Some business owners use the two interchangeably, but their skill sets are very different. A Controller is usually focused on day to day accounting tasks. Things like reconciling bank accounts; invoicing; paying bills; collecting accounts receivable; and producing financial statements. A CFO, on the other hand, is usually focused on strategic financial management and complex analysis of the business. Things like: financial forecasts; pricing strategy; P&L management; Profit maximization; 3 year plans; investor presentations; forecasting cash flow; and deciding when to add a new facility. Very seldom do you find someone who can do both (or likes to do both). So which is more important?

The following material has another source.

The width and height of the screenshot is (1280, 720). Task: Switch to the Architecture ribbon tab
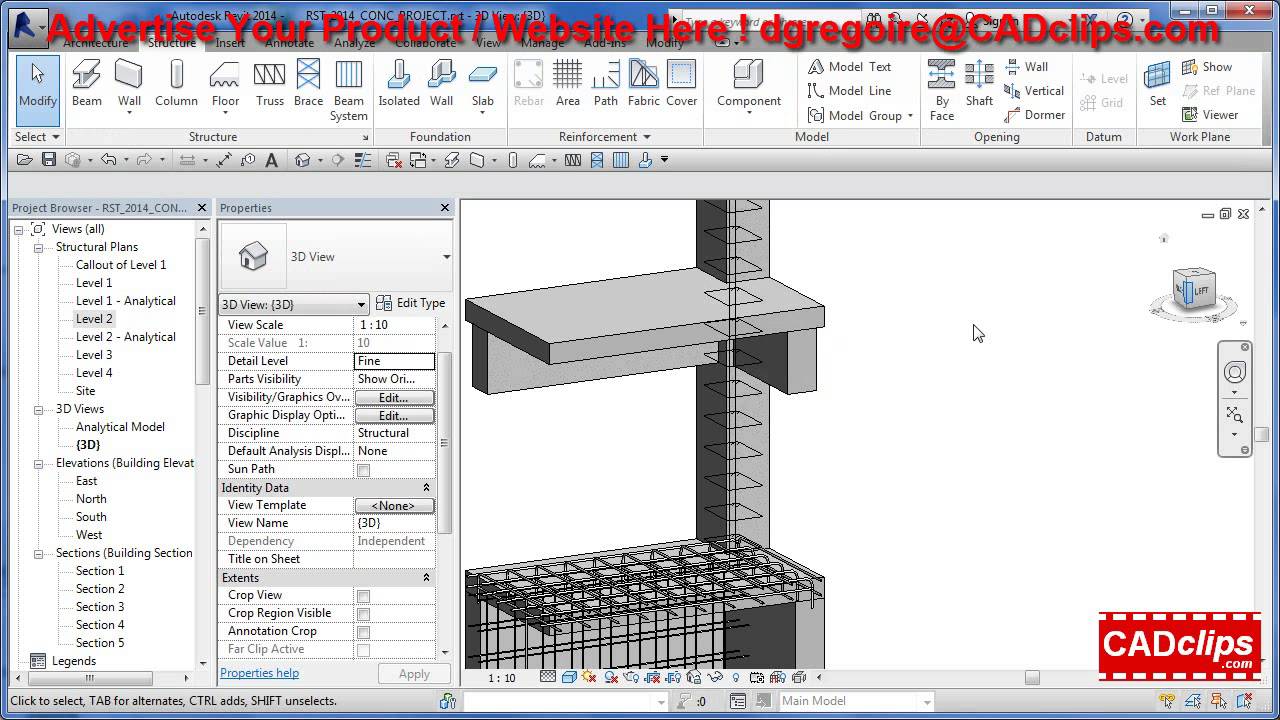tap(95, 43)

In most cases the Controller should come first because you must do the basic accounting and financial tasks in order to keep the business running. If you don’t invoice, pay your bills and collect from your customers, you won’t be in business very long. But as the business grows and becomes more complex, an experienced CFO will more than pay for himself (or herself) by making decisions that often have dramatic impact on the future performance of the business.
Unfortunately, by the time you know you need a CFO (and can afford one full time) you may have already made business decisions that will cost you hundreds of thousands of dollars or more. That’s why a Fractional CFO is such a great value. You get the expertise early in the game when it can make a big difference, without having to pay for a full time CFO (which isn’t cheap).
So hire a great Controller first. Then, as your business grows and gets more complex, you probably need a CFO, either full time or on a fractional basis.